--- start of SOURCE EXTRACT ---
Abstract:
An optical system, in particular for projection-illumination units used in microlithography, in particular with a slot-shaped field of view or non-rotationally symmetrical illumination, has an optical element  1 , in particular a lens or a mirror, which is arranged in a mount  7  or an inner ring  2 , and actuators  8   a   , 8   b  and  9   a   , 9   b . A plurality of actuators  8   a   , 8   b  and  9   a   , 9   b  act on the deformable inner ring  2  via a radial force-displacement transmission  12, 13  in order to generate tensile and/or compressive forces.

Description:
BACKGROUND OF THE INVENTION 
     The invention relates to an optical system, in particular a projection-illumination unit used in microlithography, of the type defined in more detail in the preamble of claim  1 . 
     EP 0 678 768 A2 has described an optical system of the type described in the introduction, in which stepping and scanning processes are employed and only a narrow, slot-like strip is transmitted from a mask to a waver. To illuminate the entire field, a reticle and the waver are displaced laterally (scanning). 
     However, a drawback of the optical system according to this prior art is that the slot geometry results in a rotationally asymmetric illumination replication especially on lenses which are close to the waver. This means that the temperature distribution which results from the inevitable heating of the lens is likewise rotationally asymmetrical on the lens, and therefore, owing to the linear correlation between refractive index and temperature and owing to thermal expansion, image errors, such as for example astigmatism, arise on the optical axis. 
     A further problem with an optical system of this nature is the so-called compaction effect, i.e. aging caused by the irradiation, and this effect likewise leads to image errors. 
     In EP 0 678 768 A2, it is proposed to use a lens as a “final control element”, in order to correct the image error which is produced by uneven heating of the lens. For this purpose, forces which act in the radial direction are allowed to act on the lens. However, a drawback of this solution is that only compressive forces are generated, resulting in an asymmetric change in thickness. 
     EP 0 660 169 A1 has described a projection-illumination unit which is used in microlithography and in which objectives are provided with correction elements. These include a pair of lenses which can be rotated about the optical axis. In this case, the refractive power from the shape of the lens is altered by superimposing a cylindrical meniscus shape on a spherical lens. 
     SUMMARY OF THE INVENTION 
     The present invention is based on the object of providing an optical system of the type mentioned at the outset in which image errors, such as those which are formed, for example, by uneven temperature distribution and/or the compaction effect, can be corrected or at least significantly reduced by means of controlled astigmatism. 
     According to the invention, this object is achieved by means of the features listed in the defining part of claim  1 . 
     In contrast to the prior art, not only compressive forces, which result only in an asymmetric change in thickness, are produced, but also, by means of controlled tensile and/or compressive forces, the optical element, e.g. a lens, is deformed, this deformation being selected in such a way that image errors which arise can be compensated to a very substantial extent. 
     In one configuration according to the invention, it is possible, for the force-displacement transmission, to provide a lever transmission with a lever, at least one actuator acting on one end of the lever and the lever, at another end which is directed toward the inner ring, acting on the inner ring, in such a manner that a force which is parallel to the optical axis is generated on the inner ring.
--- end of SOURCE EXTRACT ---
--- start of GIVEN DATA ---
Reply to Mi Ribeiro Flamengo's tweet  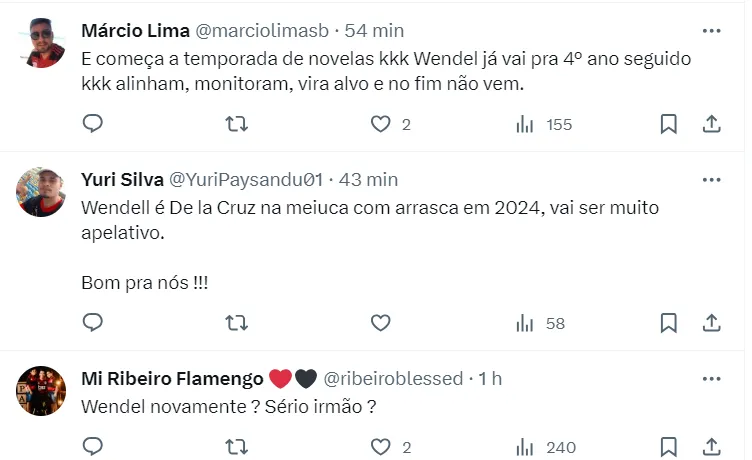click(93, 447)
--- end of GIVEN DATA ---
* [TASK DESCRIPTION]:
Decide whether each statement agrees with the patent description of the optical system, and answer yes or no with the deciding words of the description quoted exactly. (a) The solution proposed in EP 0 678 768 A2 generates only compressive forces. (b) In EP 0 660 169 A1, the correction elements include a pair of lenses that can be displaced laterally. (c) The compaction effect is aging caused by the irradiation.

* [SOLUTION TO THIS PROBLEM]:
(a) Yes: "However, a drawback of this solution is that only compressive forces are generated, resulting in an asymmetric change in thickness."
(b) No: "These include a pair of lenses which can be rotated about the optical axis."
(c) Yes: "the so-called compaction effect, i.e. aging caused by the irradiation"